Algol W was from Stanford, written by Wirth when he was there
Actually, by Dick Sites
http://bitsavers.org/pdf/stanford/cs_techReports/STAN-CS-71-230_Algol_W_Ref…
<http://bitsavers.org/pdf/stanford/cs_techReports/STAN-CS-71-230_Algol_W_Reference_Manual_Feb72.pdf>
Dick must have done a lot of work on that version, but an earlier manual by Henry R.
Bauer, Sheldon Becker, and Susan L . Graham says:
The project was initiated and directed by Professor Niklaus Wirth, who proposed many of
the ideas incorporated in the compiler and suggested ways to bring them about. Joseph W.

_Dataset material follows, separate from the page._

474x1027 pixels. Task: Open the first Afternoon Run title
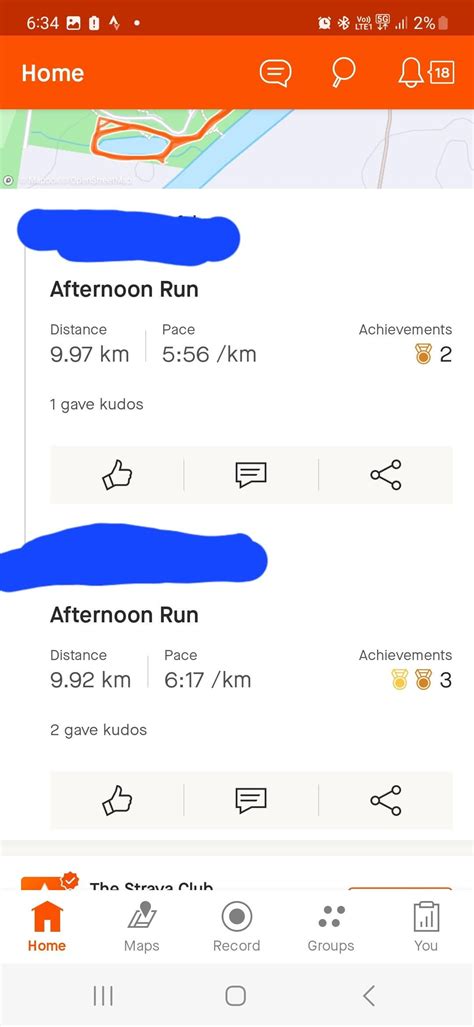tap(124, 289)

Wells, Jr. and Edwin H. Satterthwaite, Jr. wrote the PL/360 System in which the compiler
is embedded, the linkages to the compiler, and the loader. Although the authors did the
bulk of the programming for the compiler, valuable contributions were made by Larry L,
Bumgarner, Jean-Paul Rossiensky, Joyce B. Keckler, Patricia V. Koenig, John Perine, and
Elizabeth Fong.
http://i.stanford.edu/pub/cstr/reports/cs/tr/68/98/CS-TR-68-98.pdf
And Ed Satthertwaite wrote a source-level debugger for the system. More on Algol W here:
http://www.softwarepreservation.org/projects/ALGOL/algol60impl/#ALGOL_W
and more on the designs that led up to it here (search for the names Wirth and Hoare):
http://www.softwarepreservation.org/projects/ALGOL/standards/
in particular:
N. Wirth and C. A. R. Hoare. A contribution to the development of ALGOL. Communications of
the ACM, Volume 9, Number 6 (June 1966), pages 413-432. ACM Digital Library
<https://doi.org/10.1145/365696.365702>
"Euler caught the attention of the IFIP Working Group that was engaged in planning
the future of ALGOL. The language ALGOL 60, designed by and for numerical mathematicians,
had a systematic structure and a concise definition that were appreciated by
mathematically trained people but lacked compilers and support by industry. To gain
acceptance, its range of application had to be widened. The Working Group assumed the task
of proposing a successor and soon split into two camps. On one side were the ambitious who
wanted to erect another milestone in language design, and, on the other, those who felt
that time was pressing and that an adequately extended ALGOL 60 would be a productive
endeavor. I belonged to this second party and submitted a proposal that lost the election.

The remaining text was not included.